Aim of the task = For the word "Какво", state the number of lines in the data that contain it, and nothing else.

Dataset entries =
Start of Block

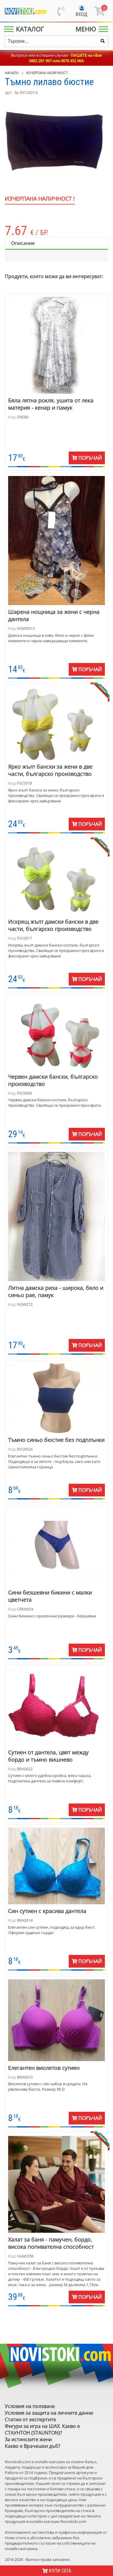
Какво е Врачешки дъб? (32, 2446)
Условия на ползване (30, 2406)
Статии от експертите (30, 2419)
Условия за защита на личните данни (49, 2412)
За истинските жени (28, 2439)
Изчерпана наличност (47, 73)
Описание (23, 243)
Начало (12, 73)
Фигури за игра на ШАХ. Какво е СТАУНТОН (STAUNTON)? (42, 2429)
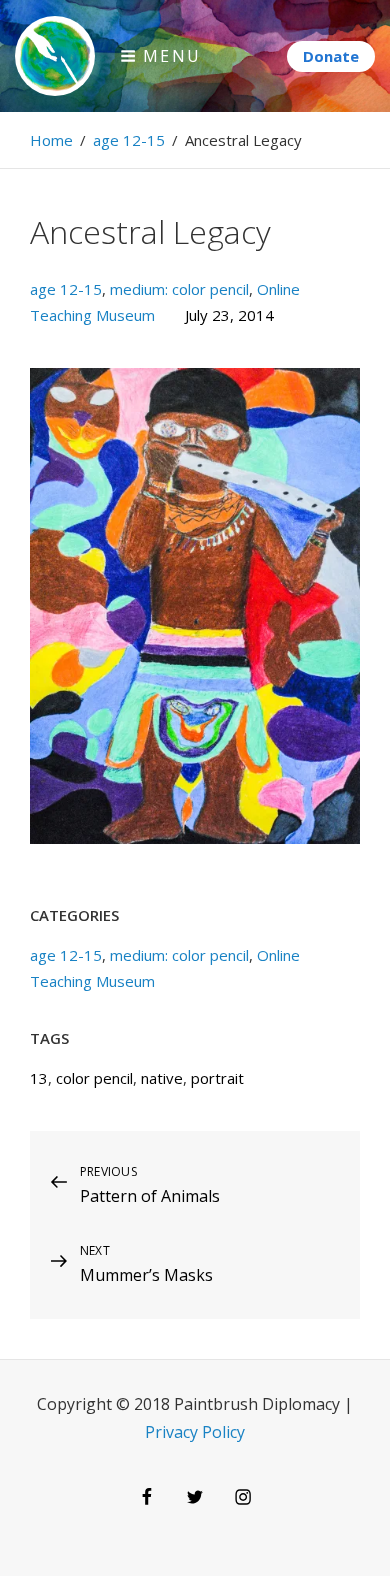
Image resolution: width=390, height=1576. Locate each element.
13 (39, 1078)
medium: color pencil (179, 289)
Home (51, 140)
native (162, 1078)
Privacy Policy (195, 1432)
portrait (217, 1078)
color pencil (94, 1078)
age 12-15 (129, 140)
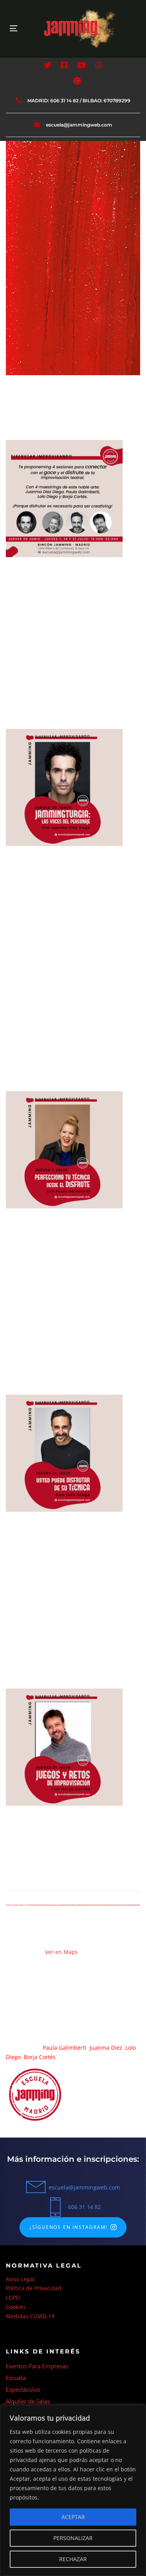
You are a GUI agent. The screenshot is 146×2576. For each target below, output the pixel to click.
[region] (73, 2490)
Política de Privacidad (34, 2288)
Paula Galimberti (64, 2047)
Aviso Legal (20, 2279)
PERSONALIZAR (73, 2538)
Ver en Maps (61, 1952)
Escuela (16, 2378)
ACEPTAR (73, 2517)
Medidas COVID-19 (30, 2316)
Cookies (16, 2307)
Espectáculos (23, 2389)
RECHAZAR (73, 2559)
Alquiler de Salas (28, 2401)
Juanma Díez (106, 2047)
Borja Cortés (40, 2057)
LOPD (13, 2297)
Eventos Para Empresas (37, 2366)
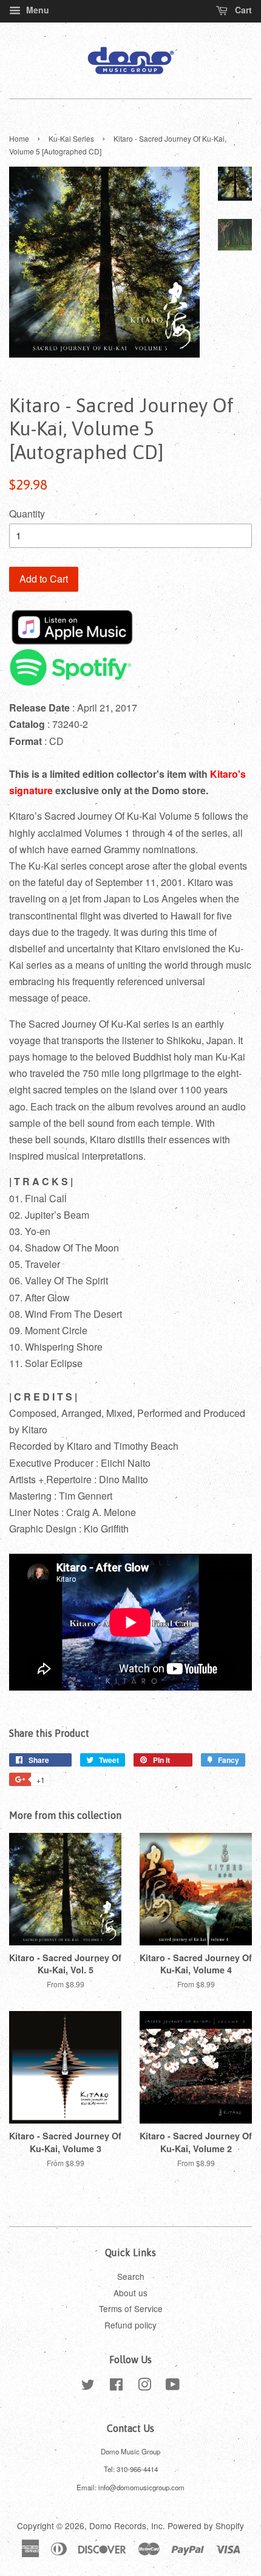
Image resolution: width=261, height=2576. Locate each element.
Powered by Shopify (206, 2525)
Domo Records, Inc (126, 2525)
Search (130, 2276)
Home (19, 138)
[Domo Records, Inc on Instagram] (144, 2386)
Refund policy (130, 2325)
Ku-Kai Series (71, 138)
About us (130, 2293)
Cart (242, 10)
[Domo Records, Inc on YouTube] (173, 2386)
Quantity (27, 514)
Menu (36, 10)
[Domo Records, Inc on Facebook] (116, 2386)
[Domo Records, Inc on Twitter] (88, 2386)
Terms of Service (131, 2308)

End of Block

Written solution = 2